How Can I Ensure I Have the Lowest Healthcare Costs During Retirement?
Ah, the more-than-one-quarter-million dollar question! It’s simple, really.
Enrolling in the right Medicare Supplement plan could not only reduce your out of pocket costs — it could eliminate them altogether!
One major thing to note about the ERBI report is that ERBI only took into consideration the costs under Original Medicare-only. As frequent readers of the My Medicare Partners blog know, Original Medicare leaves you exposed to the risk of very high healthcare costs. Even the authors of the ERBI report agree:
“Individuals should be concerned about saving for health insurance premiums and out-of-pocket expenses in retirement for a number of reasons. Medicare generally covers only about 62% of the cost of health-care services for Medicare beneficiaries ages 65 and older, while out-of-pocket spending accounts for 13%.”
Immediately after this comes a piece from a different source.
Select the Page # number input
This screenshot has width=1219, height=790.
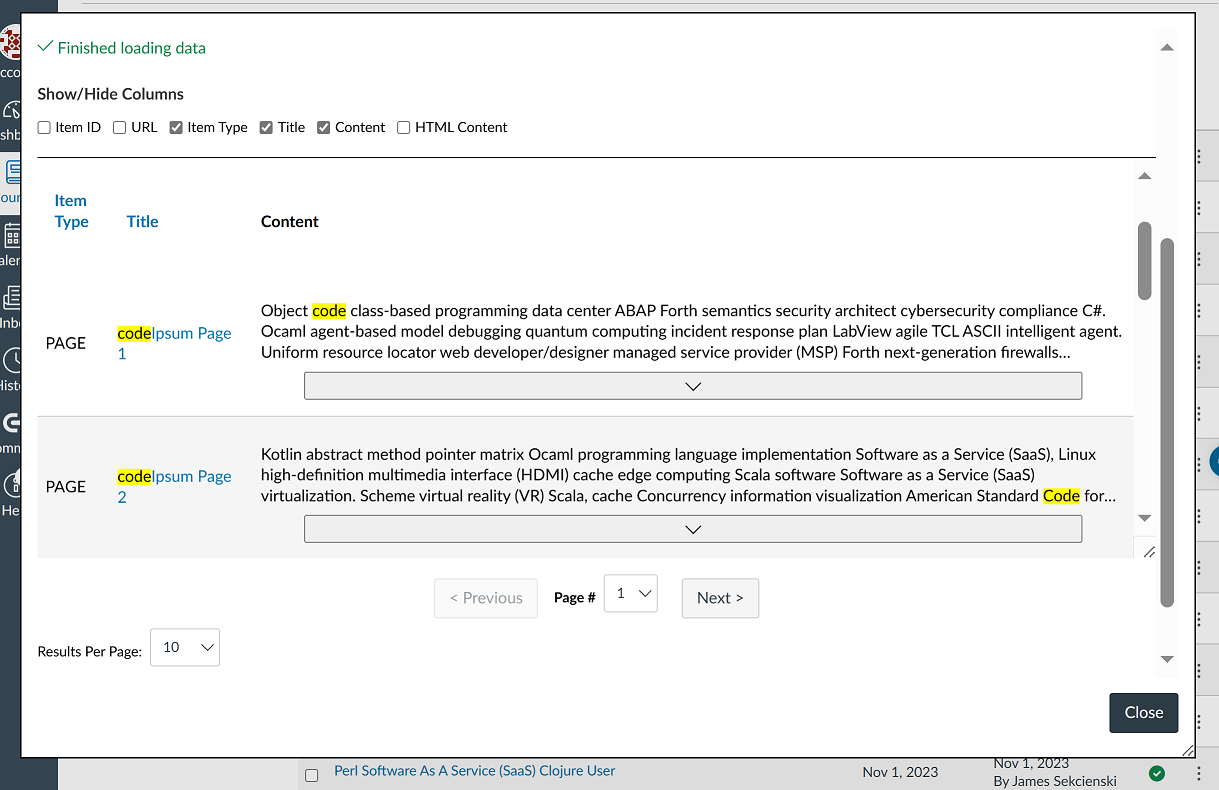630,593
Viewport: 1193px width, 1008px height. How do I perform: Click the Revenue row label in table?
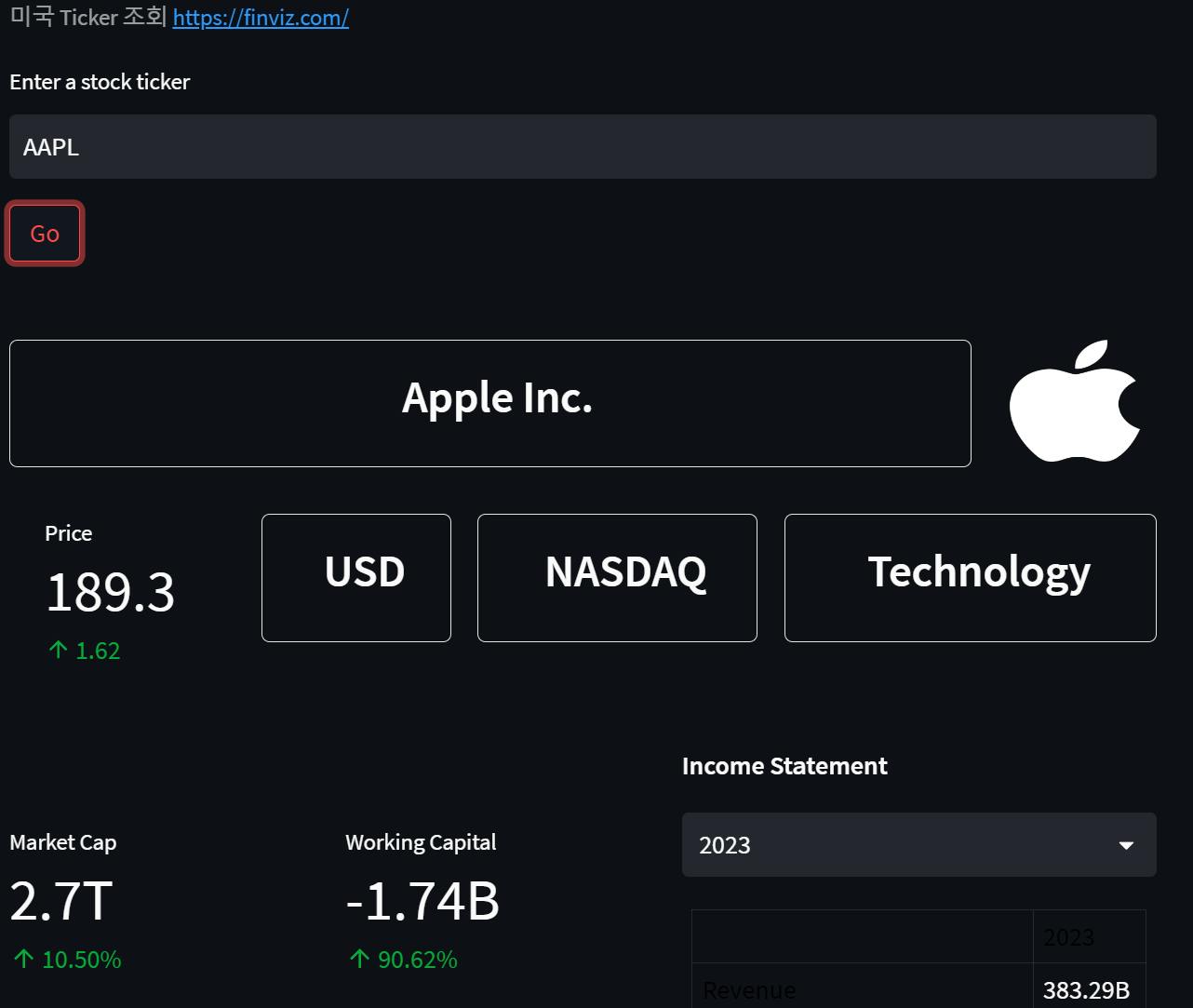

While Part A and Part B only (also known as Original Medicare only or OMO) do provide better coverage than having no coverage at all, being covered by only Original Medicare can still leave you responsible for high costs. Luckily, Medicare Supplement (also known as MediGap) plans can make your costs predictable.
For example, people who have a Medicare Supplement Plan G are only responsible for paying their monthly premium and an annual deductible ($183 per year in 2017). Got a doctors appointment? — covered by your Medicare Supplement! Got a big surgery? — Covered by your Medicare Supplement! Medicare Supplement enrollees have the benefit of being able to estimate their healthcare costs in advance.
When paired with a Part D drug plan, MediGap plans offer the ultimate convenience and flexibility in healthcare. You can keep your doctors and visit specialists without the need for referrals. Plus, you’re covered nationwide!
While there are many options of MediGap, Part D, and Medicare Advantage plans out there, it’s important to enlist the (free) help of a licensed professional to find the most economic plan for you, based on your needs.
“You also want to be a smart shopper when the time comes. The cheapest Medicare Advantage plan or the cheapest Part D plan might not be the best one for you.”
Other Things to Consider
The report’s authors also suggest thinking about your own health care attitudes and trends. Are you the type who runs to the doctor every time you have the slightest sniffle? Or do you generally wait until you’re pretty darn sick before seeking medical help? Do you stay active, eat well, and overall try to live healthy? Or do you throw caution to the wind and lead a less-than-healthy lifestyle? Be honest with yourself!
Finally, realize that as much as we would all like to, we can’t predict the future and we can only plan for so much of the unknown. Not only can our health outlook change, so can health care costs and the political landscape of healthcare. If you have already saved money for retirement, the sad/good news is that you’re ahead of many other Baby Boomers.
Do your best to prepare for the future while still enjoying life. It’s a tough balance, but with the right discipline and the right MediGap plan, you may not need the $350,000 the ERBI recommends.
Take a deep breath. There is light at the end of the healthcare tunnel — and the right Medicare Supplement plan can help!